Instructions to follow:
From the line that has "Task: Select the 冰点 row label" down to the last line of the data below, set down every line exactly, but none of the pictures.

Source records
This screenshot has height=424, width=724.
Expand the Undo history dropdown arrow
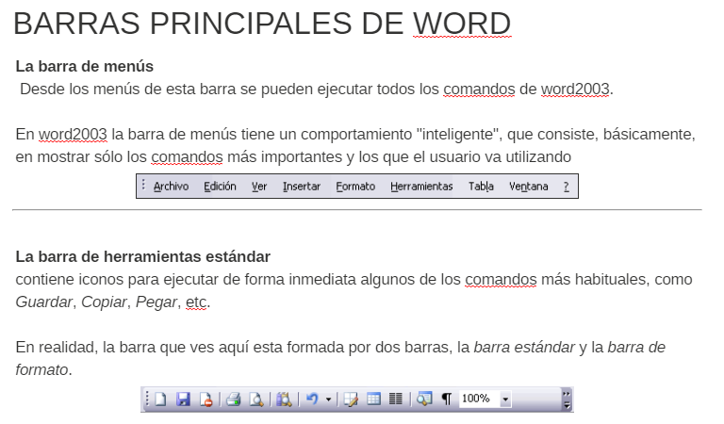point(328,400)
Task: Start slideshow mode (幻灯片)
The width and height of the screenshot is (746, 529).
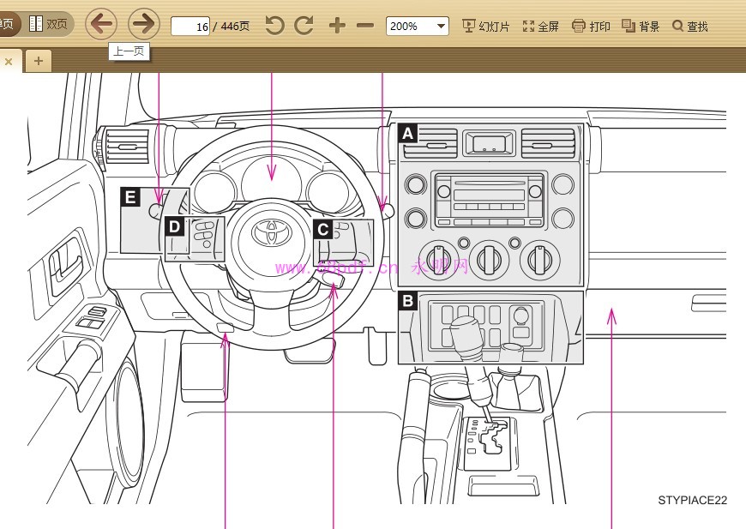Action: (485, 26)
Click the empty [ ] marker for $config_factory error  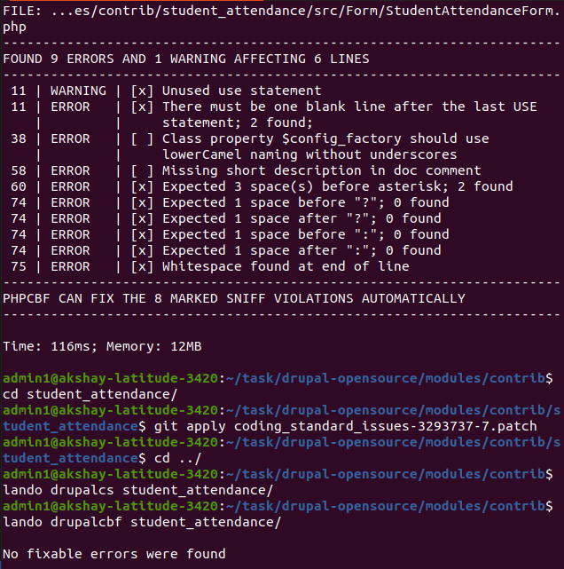[x=142, y=138]
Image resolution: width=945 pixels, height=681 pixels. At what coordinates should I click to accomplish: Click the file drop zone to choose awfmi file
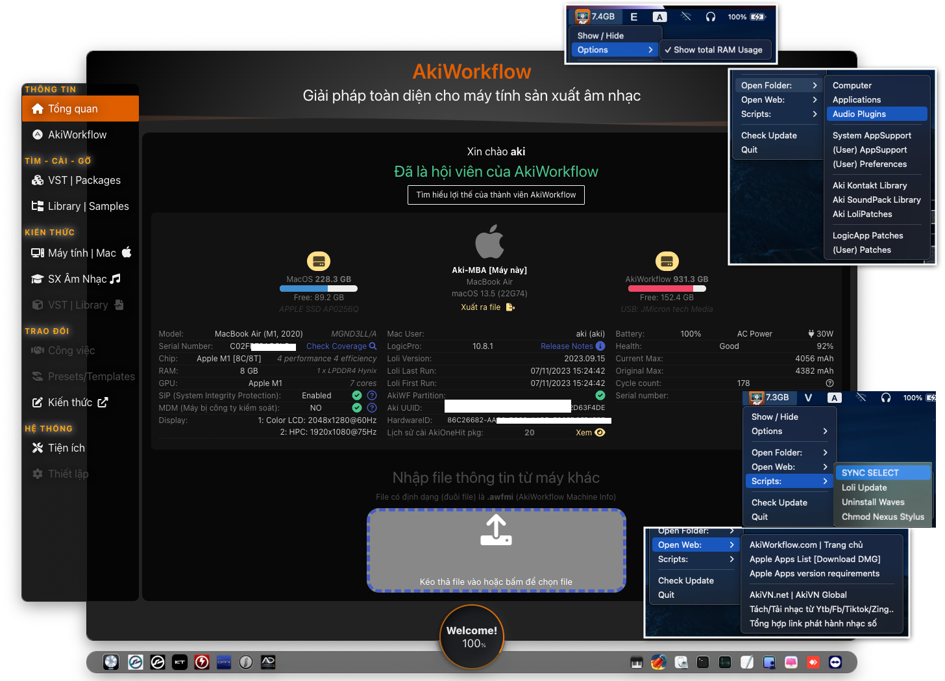(496, 550)
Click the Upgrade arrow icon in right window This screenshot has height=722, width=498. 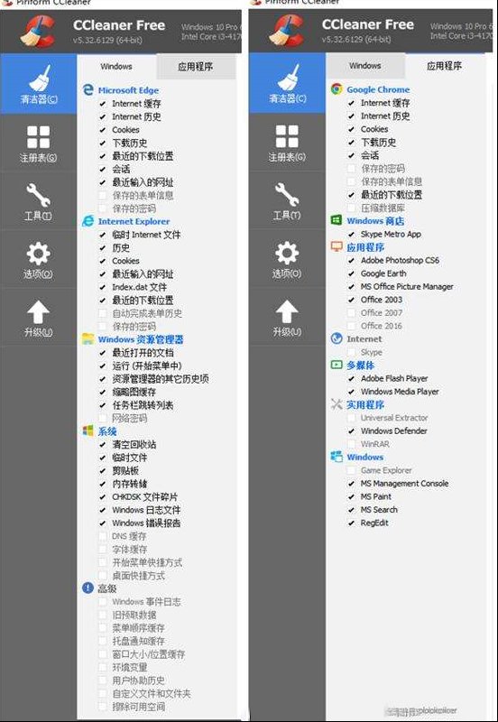pyautogui.click(x=287, y=311)
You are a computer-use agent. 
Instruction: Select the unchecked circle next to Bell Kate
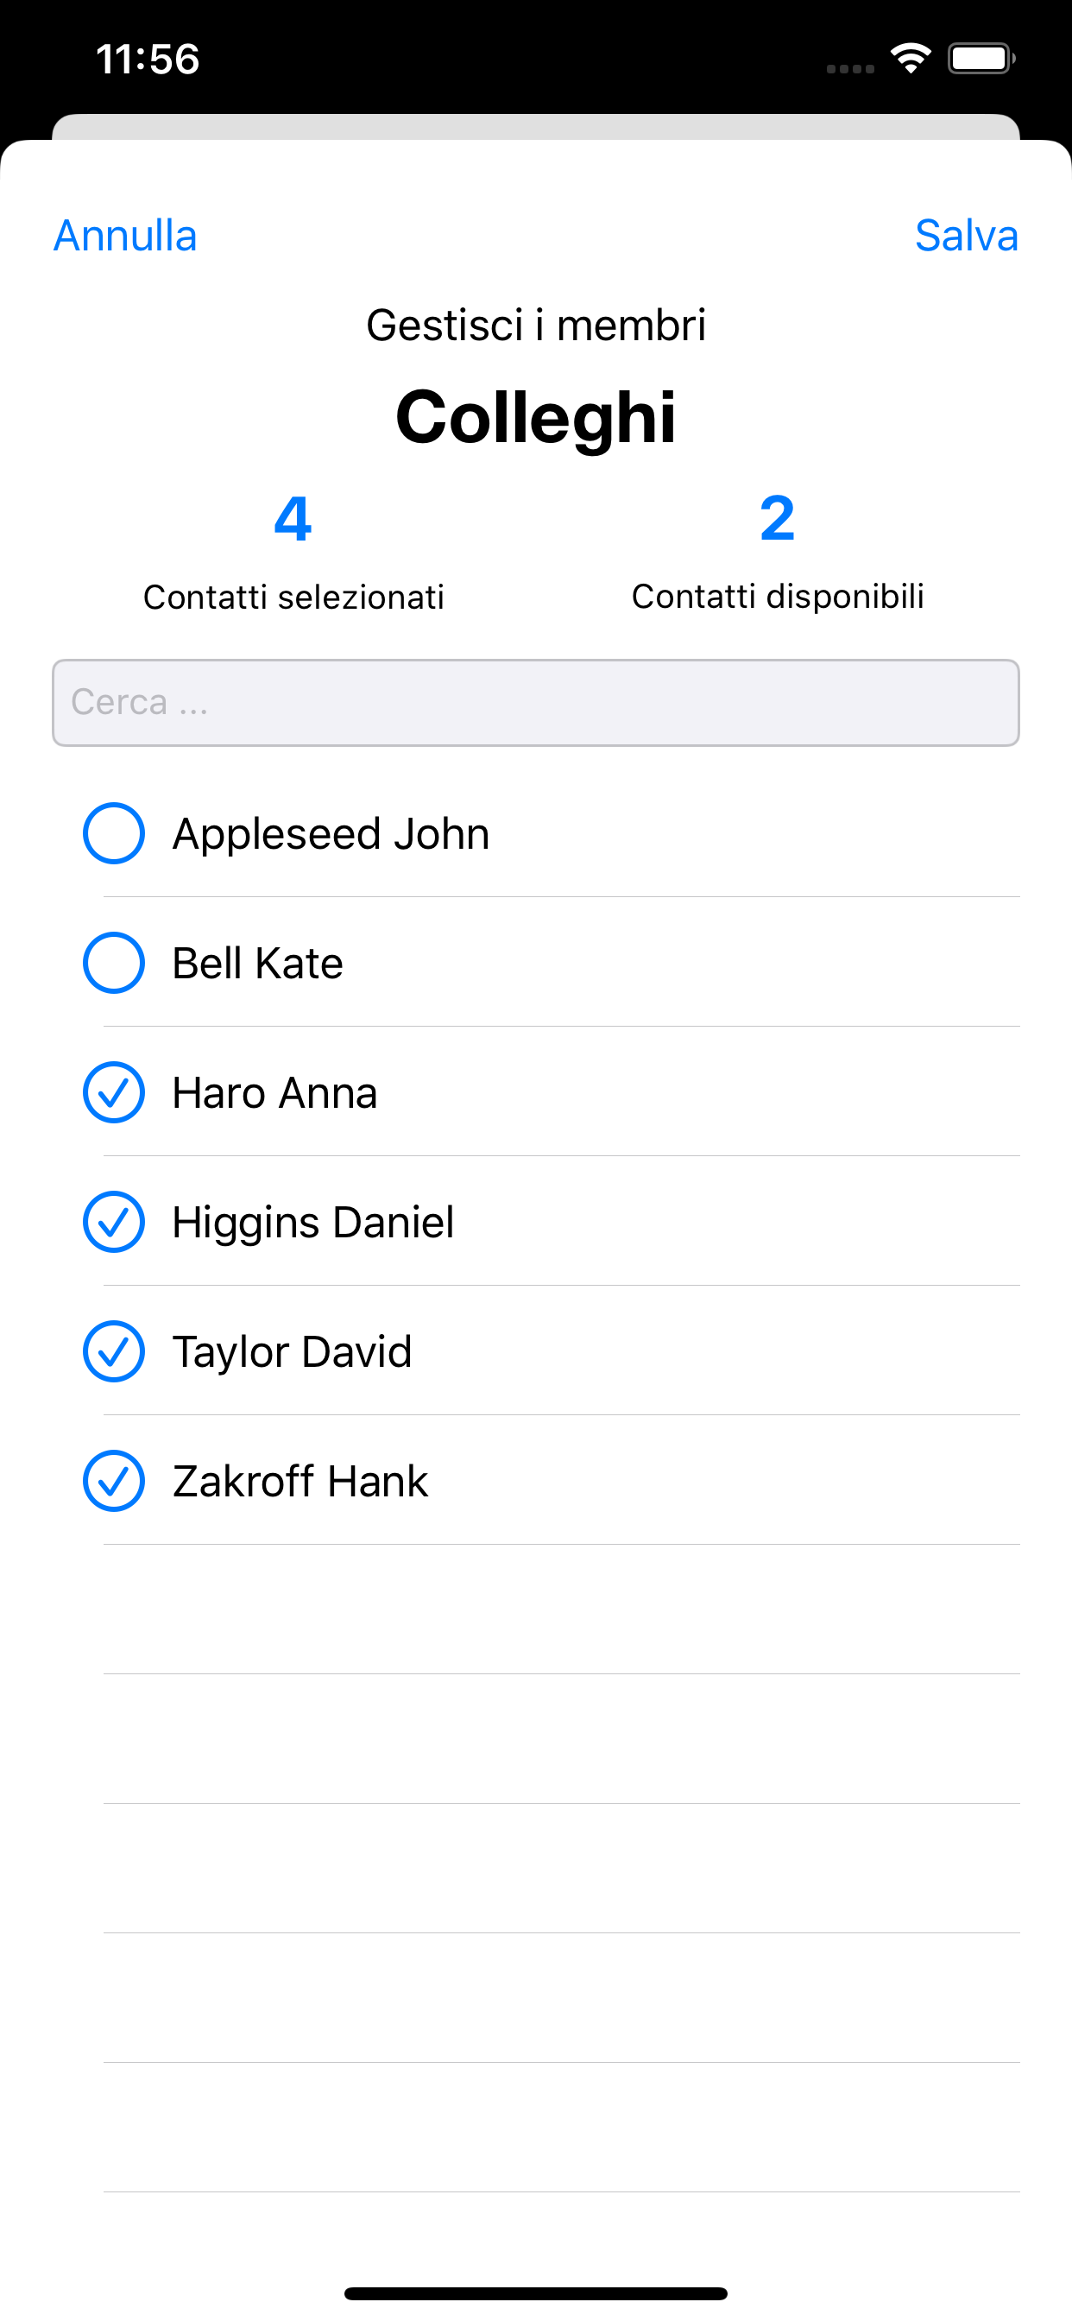pos(114,963)
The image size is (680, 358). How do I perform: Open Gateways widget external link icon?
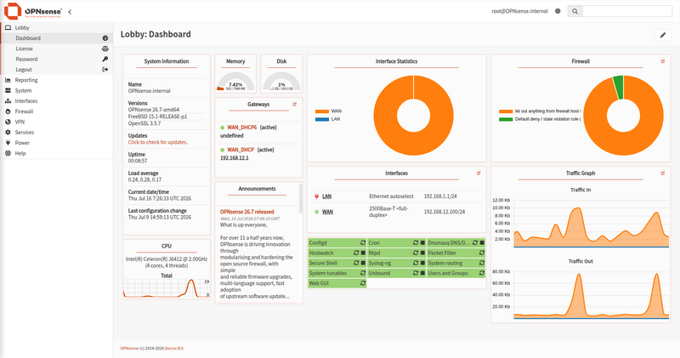click(294, 104)
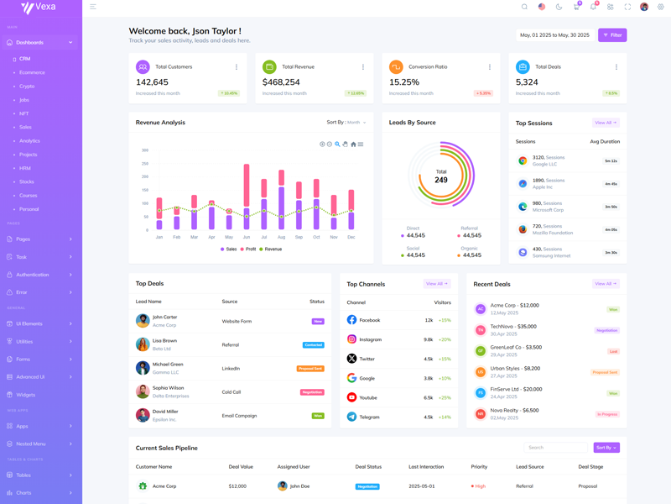Open the pipeline Sort By dropdown

606,448
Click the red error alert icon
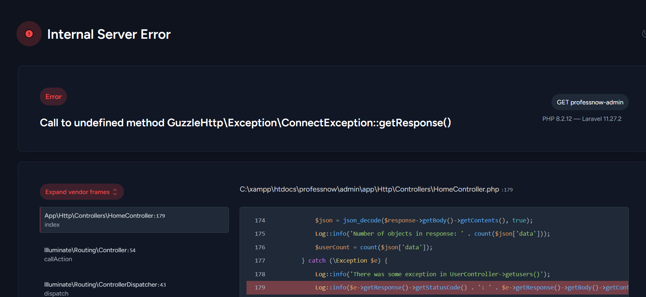The image size is (646, 297). click(29, 34)
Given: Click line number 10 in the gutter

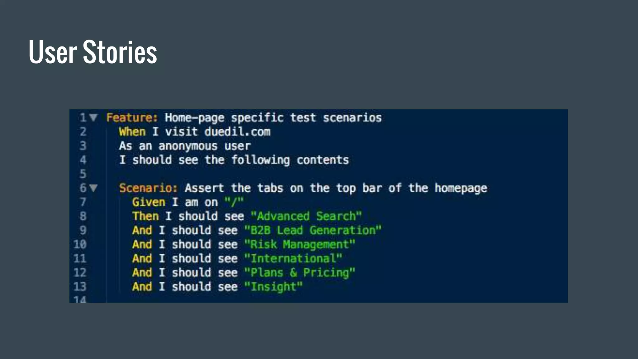Looking at the screenshot, I should tap(80, 244).
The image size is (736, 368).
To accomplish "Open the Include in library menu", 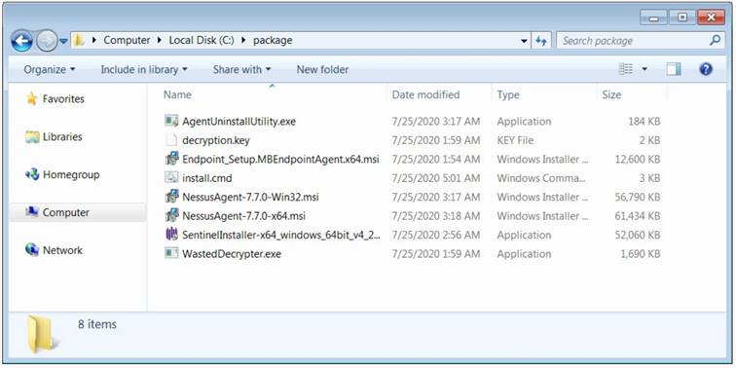I will [x=144, y=69].
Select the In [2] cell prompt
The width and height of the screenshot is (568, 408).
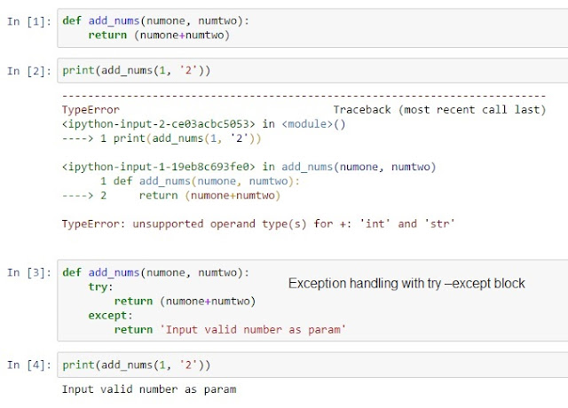pos(29,71)
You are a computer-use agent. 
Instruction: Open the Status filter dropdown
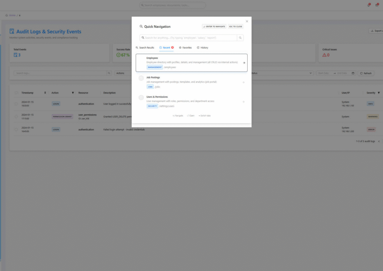click(x=281, y=73)
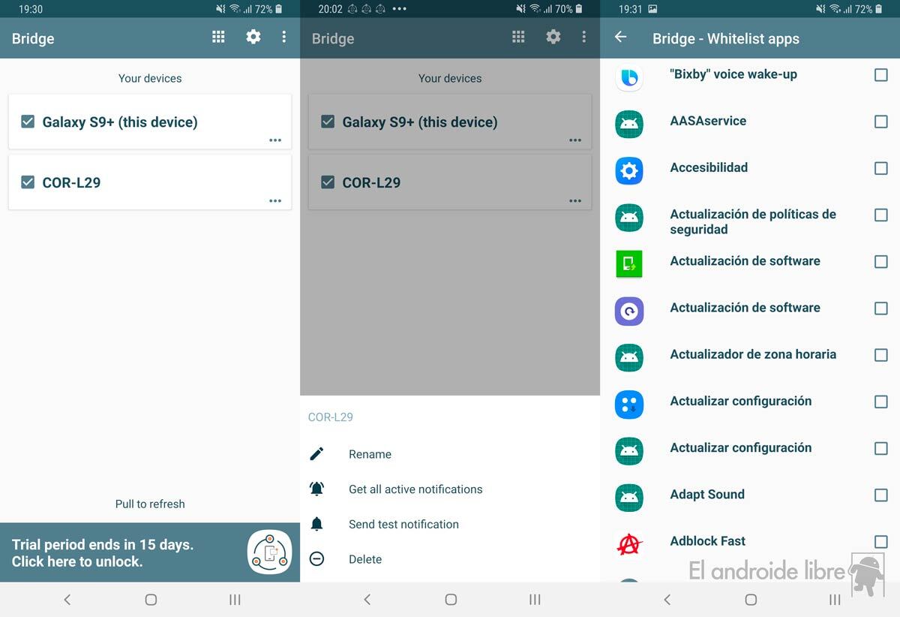900x617 pixels.
Task: Choose Get all active notifications
Action: tap(416, 489)
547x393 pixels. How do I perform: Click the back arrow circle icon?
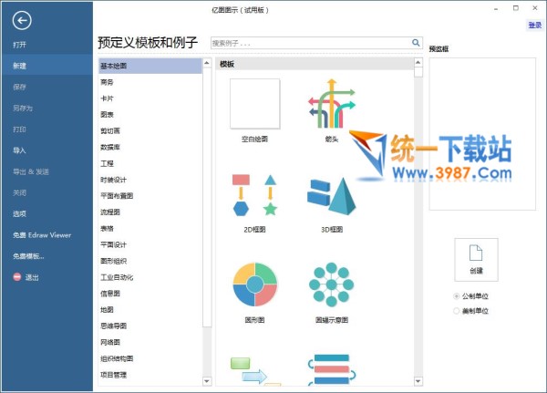tap(23, 20)
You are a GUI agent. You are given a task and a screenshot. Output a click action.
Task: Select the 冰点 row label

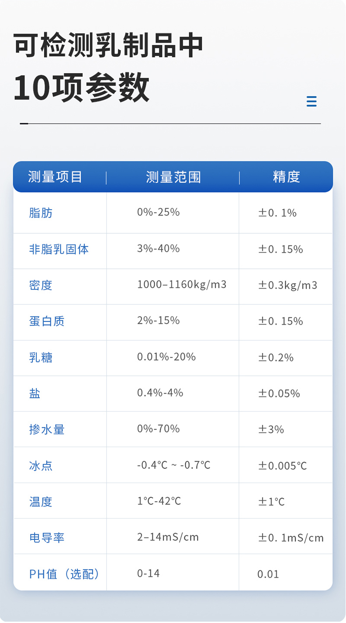(41, 465)
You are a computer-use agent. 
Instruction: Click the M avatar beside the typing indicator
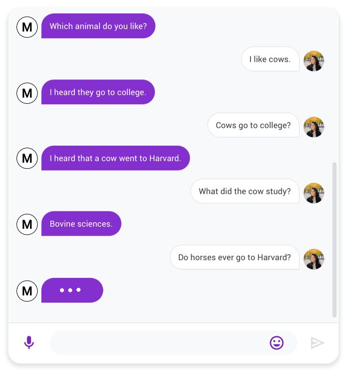click(27, 291)
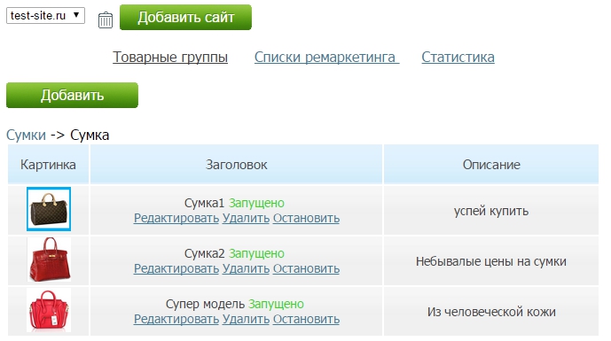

Worked solution:
Task: Select the 冰点 row label

(41, 465)
You are a computer-use agent. 
Instruction: Click the M avatar beside the typing indicator
click(27, 291)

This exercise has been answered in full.